[Saved entries]
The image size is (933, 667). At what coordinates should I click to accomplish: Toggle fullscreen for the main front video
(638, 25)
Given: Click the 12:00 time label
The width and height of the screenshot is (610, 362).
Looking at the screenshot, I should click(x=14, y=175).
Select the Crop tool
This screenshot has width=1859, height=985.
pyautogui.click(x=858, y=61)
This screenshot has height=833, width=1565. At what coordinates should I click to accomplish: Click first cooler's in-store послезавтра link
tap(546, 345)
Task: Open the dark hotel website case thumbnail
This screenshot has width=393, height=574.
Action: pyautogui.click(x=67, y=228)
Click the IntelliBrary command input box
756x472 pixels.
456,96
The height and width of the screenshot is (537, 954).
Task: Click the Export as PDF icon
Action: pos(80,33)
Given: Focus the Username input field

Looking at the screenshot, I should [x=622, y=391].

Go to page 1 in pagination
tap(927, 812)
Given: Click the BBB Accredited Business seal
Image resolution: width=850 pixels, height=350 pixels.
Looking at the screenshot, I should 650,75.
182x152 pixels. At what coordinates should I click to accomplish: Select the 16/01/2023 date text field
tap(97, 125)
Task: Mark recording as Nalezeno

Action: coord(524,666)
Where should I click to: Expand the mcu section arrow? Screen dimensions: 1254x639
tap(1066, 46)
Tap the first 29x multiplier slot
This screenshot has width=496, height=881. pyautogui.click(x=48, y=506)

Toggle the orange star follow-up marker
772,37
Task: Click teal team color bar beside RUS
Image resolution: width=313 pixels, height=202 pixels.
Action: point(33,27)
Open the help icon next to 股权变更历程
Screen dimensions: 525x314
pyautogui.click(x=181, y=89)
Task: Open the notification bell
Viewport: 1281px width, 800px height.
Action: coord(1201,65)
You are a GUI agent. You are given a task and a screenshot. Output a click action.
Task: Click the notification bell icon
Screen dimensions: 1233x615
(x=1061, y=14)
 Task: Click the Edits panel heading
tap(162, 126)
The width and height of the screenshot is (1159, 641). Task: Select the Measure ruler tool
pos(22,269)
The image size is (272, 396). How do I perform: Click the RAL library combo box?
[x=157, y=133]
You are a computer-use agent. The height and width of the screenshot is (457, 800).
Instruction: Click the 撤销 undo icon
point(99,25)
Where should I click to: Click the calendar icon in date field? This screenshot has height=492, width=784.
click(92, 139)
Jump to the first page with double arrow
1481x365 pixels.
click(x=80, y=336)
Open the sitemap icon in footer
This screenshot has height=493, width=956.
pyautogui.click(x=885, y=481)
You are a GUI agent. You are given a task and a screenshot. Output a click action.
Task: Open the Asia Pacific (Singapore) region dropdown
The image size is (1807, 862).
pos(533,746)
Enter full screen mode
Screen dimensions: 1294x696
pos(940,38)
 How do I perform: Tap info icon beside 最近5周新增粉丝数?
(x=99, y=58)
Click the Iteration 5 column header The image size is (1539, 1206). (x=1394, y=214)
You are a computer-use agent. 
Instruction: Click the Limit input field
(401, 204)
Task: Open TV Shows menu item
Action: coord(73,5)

WHAT YOU ARE ASKED TO DO: Turn all the items above into a numbered list, dropping any blank lines.

TASK ANSWER:
1. The image size is (933, 667). At what coordinates should I click to accomplish: Toggle fullscreen for the main front video
2. (638, 25)
3. Given: Click the 12:00 time label
4. The width and height of the screenshot is (610, 362).
5. Looking at the screenshot, I should click(x=14, y=175).
6. Select the Crop tool
7. This screenshot has width=1859, height=985.
8. pyautogui.click(x=858, y=61)
9. This screenshot has height=833, width=1565. At what coordinates should I click to accomplish: Click first cooler's in-store послезавтра link
10. tap(546, 345)
11. Task: Open the dark hotel website case thumbnail
12. This screenshot has width=393, height=574.
13. Action: pyautogui.click(x=67, y=228)
14. Click the IntelliBrary command input box
15. 756x472 pixels.
16. 456,96
17. The height and width of the screenshot is (537, 954).
18. Task: Click the Export as PDF icon
19. Action: pos(80,33)
20. Given: Focus the Username input field
21. Looking at the screenshot, I should [x=622, y=391].
22. Go to page 1 in pagination
23. tap(927, 812)
24. Given: Click the BBB Accredited Business seal
25. Image resolution: width=850 pixels, height=350 pixels.
26. Looking at the screenshot, I should 650,75.
27. 182x152 pixels. At what coordinates should I click to accomplish: Select the 16/01/2023 date text field
28. tap(97, 125)
29. Task: Mark recording as Nalezeno
30. Action: coord(524,666)
31. Where should I click to: Expand the mcu section arrow? Screen dimensions: 1254x639
32. tap(1066, 46)
33. Tap the first 29x multiplier slot
34. This screenshot has width=496, height=881. pyautogui.click(x=48, y=506)
35. Toggle the orange star follow-up marker
36. 772,37
37. Task: Click teal team color bar beside RUS
38. Image resolution: width=313 pixels, height=202 pixels.
39. Action: point(33,27)
40. Open the help icon next to 股权变更历程
41. Screen dimensions: 525x314
42. pyautogui.click(x=181, y=89)
43. Task: Open the notification bell
44. Viewport: 1281px width, 800px height.
45. Action: coord(1201,65)
46. You are a GUI agent. You are given a task and a screenshot. Output a click action.
47. Task: Click the notification bell icon
48. Screen dimensions: 1233x615
49. (x=1061, y=14)
50.  Task: Click the Edits panel heading
51. tap(162, 126)
52. The width and height of the screenshot is (1159, 641). Task: Select the Measure ruler tool
53. pos(22,269)
54. The image size is (272, 396). How do I perform: Click the RAL library combo box?
55. [x=157, y=133]
56. You are a computer-use agent. The height and width of the screenshot is (457, 800).
57. Instruction: Click the 撤销 undo icon
58. point(99,25)
59. Where should I click to: Click the calendar icon in date field? This screenshot has height=492, width=784.
60. click(92, 139)
61. Jump to the first page with double arrow
62. 1481x365 pixels.
63. click(x=80, y=336)
64. Open the sitemap icon in footer
65. This screenshot has height=493, width=956.
66. pyautogui.click(x=885, y=481)
67. You are a GUI agent. You are given a task and a screenshot. Output a click action.
68. Task: Open the Asia Pacific (Singapore) region dropdown
69. The image size is (1807, 862).
70. pos(533,746)
71. Enter full screen mode
72. Screen dimensions: 1294x696
73. pos(940,38)
74.  How do I perform: Tap info icon beside 最近5周新增粉丝数?
75. (x=99, y=58)
76. Click the Iteration 5 column header The image size is (1539, 1206). (x=1394, y=214)
77. You are a computer-use agent. 
78. Instruction: Click the Limit input field
79. (401, 204)
80. Task: Open TV Shows menu item
81. Action: coord(73,5)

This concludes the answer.